▸ Records for locating described items:
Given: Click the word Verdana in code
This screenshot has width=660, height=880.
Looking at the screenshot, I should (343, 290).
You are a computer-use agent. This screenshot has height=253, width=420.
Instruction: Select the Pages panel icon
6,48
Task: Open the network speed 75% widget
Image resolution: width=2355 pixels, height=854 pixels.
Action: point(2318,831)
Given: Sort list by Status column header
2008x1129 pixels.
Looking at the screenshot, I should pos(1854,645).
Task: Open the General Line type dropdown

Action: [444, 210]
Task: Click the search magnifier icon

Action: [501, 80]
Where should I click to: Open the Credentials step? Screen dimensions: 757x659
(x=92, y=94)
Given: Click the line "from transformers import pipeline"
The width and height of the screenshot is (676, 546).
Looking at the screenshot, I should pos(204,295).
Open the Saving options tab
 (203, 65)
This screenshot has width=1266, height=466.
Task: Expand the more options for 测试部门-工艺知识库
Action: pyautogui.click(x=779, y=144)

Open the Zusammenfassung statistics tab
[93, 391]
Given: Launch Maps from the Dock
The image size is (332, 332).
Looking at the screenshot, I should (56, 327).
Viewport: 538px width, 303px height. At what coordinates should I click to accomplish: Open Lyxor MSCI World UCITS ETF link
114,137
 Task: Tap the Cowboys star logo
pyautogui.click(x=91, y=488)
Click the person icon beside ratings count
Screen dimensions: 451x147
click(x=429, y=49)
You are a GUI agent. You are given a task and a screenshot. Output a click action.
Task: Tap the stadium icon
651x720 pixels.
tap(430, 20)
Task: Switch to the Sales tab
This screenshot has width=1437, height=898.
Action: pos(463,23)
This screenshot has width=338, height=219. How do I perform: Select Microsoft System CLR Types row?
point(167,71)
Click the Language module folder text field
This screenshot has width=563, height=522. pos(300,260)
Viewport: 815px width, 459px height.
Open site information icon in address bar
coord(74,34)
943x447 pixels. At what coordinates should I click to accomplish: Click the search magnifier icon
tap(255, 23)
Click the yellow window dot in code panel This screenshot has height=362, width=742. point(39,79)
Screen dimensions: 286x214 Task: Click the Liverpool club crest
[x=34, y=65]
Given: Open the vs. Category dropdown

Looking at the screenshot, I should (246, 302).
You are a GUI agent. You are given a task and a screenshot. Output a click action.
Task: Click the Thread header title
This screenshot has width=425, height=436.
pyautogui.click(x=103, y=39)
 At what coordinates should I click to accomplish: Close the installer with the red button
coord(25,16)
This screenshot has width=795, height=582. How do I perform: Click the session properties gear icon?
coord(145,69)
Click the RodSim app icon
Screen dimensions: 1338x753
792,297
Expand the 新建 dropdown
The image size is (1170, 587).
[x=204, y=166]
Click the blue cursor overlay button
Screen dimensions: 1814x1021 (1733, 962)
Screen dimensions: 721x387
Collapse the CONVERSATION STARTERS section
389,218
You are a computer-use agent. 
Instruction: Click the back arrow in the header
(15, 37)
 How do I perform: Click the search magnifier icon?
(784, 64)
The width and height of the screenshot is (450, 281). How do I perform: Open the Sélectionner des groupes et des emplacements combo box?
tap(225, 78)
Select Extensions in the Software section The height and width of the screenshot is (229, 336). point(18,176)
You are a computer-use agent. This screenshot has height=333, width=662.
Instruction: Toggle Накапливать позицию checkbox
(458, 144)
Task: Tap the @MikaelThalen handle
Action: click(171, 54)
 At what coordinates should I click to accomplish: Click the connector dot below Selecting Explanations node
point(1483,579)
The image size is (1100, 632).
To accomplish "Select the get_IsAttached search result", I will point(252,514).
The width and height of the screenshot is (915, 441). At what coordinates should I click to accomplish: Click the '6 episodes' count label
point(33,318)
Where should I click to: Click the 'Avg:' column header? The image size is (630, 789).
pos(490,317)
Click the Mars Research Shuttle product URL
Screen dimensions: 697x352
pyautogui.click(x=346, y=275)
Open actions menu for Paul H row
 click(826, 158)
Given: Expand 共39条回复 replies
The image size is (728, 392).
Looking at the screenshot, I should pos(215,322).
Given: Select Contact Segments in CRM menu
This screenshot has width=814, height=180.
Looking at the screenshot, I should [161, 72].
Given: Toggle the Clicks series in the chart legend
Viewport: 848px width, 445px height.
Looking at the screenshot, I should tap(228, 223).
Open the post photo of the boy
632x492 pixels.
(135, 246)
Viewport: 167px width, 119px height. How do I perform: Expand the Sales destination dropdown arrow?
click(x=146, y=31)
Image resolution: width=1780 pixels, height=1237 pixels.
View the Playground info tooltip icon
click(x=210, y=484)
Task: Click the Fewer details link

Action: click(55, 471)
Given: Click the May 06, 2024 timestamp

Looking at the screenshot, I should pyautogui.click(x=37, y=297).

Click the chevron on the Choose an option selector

▸ Your task:
Copy every one of the records above, line by line and unchanged.

▸ Solution to the exercise:
Given: Click the word Verdana in code
This screenshot has width=660, height=880.
Looking at the screenshot, I should (343, 290).
You are a computer-use agent. This screenshot has height=253, width=420.
Instruction: Select the Pages panel icon
6,48
Task: Open the network speed 75% widget
Image resolution: width=2355 pixels, height=854 pixels.
Action: point(2318,831)
Given: Sort list by Status column header
2008x1129 pixels.
Looking at the screenshot, I should pos(1854,645).
Task: Open the General Line type dropdown

Action: [444, 210]
Task: Click the search magnifier icon

Action: [501, 80]
Where should I click to: Open the Credentials step? Screen dimensions: 757x659
(x=92, y=94)
Given: Click the line "from transformers import pipeline"
The width and height of the screenshot is (676, 546).
Looking at the screenshot, I should pos(204,295).
Open the Saving options tab
 (203, 65)
This screenshot has width=1266, height=466.
Task: Expand the more options for 测试部门-工艺知识库
Action: pyautogui.click(x=779, y=144)

Open the Zusammenfassung statistics tab
[93, 391]
Given: Launch Maps from the Dock
The image size is (332, 332).
Looking at the screenshot, I should (56, 327).
Viewport: 538px width, 303px height. At what coordinates should I click to accomplish: Open Lyxor MSCI World UCITS ETF link
114,137
 Task: Tap the Cowboys star logo
pyautogui.click(x=91, y=488)
Click the person icon beside ratings count
Screen dimensions: 451x147
click(x=429, y=49)
You are a GUI agent. You are given a task and a screenshot. Output a click action.
Task: Tap the stadium icon
651x720 pixels.
tap(430, 20)
Task: Switch to the Sales tab
This screenshot has width=1437, height=898.
Action: pos(463,23)
This screenshot has width=338, height=219. How do I perform: Select Microsoft System CLR Types row?
point(167,71)
Click the Language module folder text field
This screenshot has width=563, height=522. pos(300,260)
Viewport: 815px width, 459px height.
Open site information icon in address bar
coord(74,34)
943x447 pixels. At what coordinates should I click to accomplish: Click the search magnifier icon
tap(255, 23)
Click the yellow window dot in code panel This screenshot has height=362, width=742. point(39,79)
Screen dimensions: 286x214 Task: Click the Liverpool club crest
[x=34, y=65]
Given: Open the vs. Category dropdown

Looking at the screenshot, I should (246, 302).
You are a GUI agent. You are given a task and a screenshot. Output a click action.
Task: Click the Thread header title
This screenshot has width=425, height=436.
pyautogui.click(x=103, y=39)
 At what coordinates should I click to accomplish: Close the installer with the red button
coord(25,16)
This screenshot has width=795, height=582. How do I perform: Click the session properties gear icon?
coord(145,69)
Click the RodSim app icon
Screen dimensions: 1338x753
792,297
Expand the 新建 dropdown
The image size is (1170, 587).
[x=204, y=166]
Click the blue cursor overlay button
Screen dimensions: 1814x1021 (1733, 962)
Screen dimensions: 721x387
Collapse the CONVERSATION STARTERS section
389,218
You are a computer-use agent. 
Instruction: Click the back arrow in the header
(15, 37)
 How do I perform: Click the search magnifier icon?
(784, 64)
The width and height of the screenshot is (450, 281). How do I perform: Open the Sélectionner des groupes et des emplacements combo box?
tap(225, 78)
Select Extensions in the Software section The height and width of the screenshot is (229, 336). point(18,176)
You are a computer-use agent. This screenshot has height=333, width=662.
Instruction: Toggle Накапливать позицию checkbox
(458, 144)
Task: Tap the @MikaelThalen handle
Action: click(171, 54)
 At what coordinates should I click to accomplish: Click the connector dot below Selecting Explanations node
point(1483,579)
The image size is (1100, 632).
To accomplish "Select the get_IsAttached search result", I will point(252,514).
The width and height of the screenshot is (915, 441). At what coordinates should I click to accomplish: Click the '6 episodes' count label
point(33,318)
Where should I click to: Click the 'Avg:' column header? The image size is (630, 789).
pos(490,317)
Click the Mars Research Shuttle product URL
Screen dimensions: 697x352
pyautogui.click(x=346, y=275)
Open actions menu for Paul H row
 click(826, 158)
Given: Expand 共39条回复 replies
The image size is (728, 392).
Looking at the screenshot, I should pos(215,322).
Given: Select Contact Segments in CRM menu
This screenshot has width=814, height=180.
Looking at the screenshot, I should [161, 72].
Given: Toggle the Clicks series in the chart legend
Viewport: 848px width, 445px height.
Looking at the screenshot, I should tap(228, 223).
Open the post photo of the boy
632x492 pixels.
(135, 246)
Viewport: 167px width, 119px height. How do I perform: Expand the Sales destination dropdown arrow?
click(x=146, y=31)
Image resolution: width=1780 pixels, height=1237 pixels.
View the Playground info tooltip icon
click(x=210, y=484)
Task: Click the Fewer details link

Action: click(55, 471)
Given: Click the May 06, 2024 timestamp

Looking at the screenshot, I should pyautogui.click(x=37, y=297).

Click the chevron on the Choose an option selector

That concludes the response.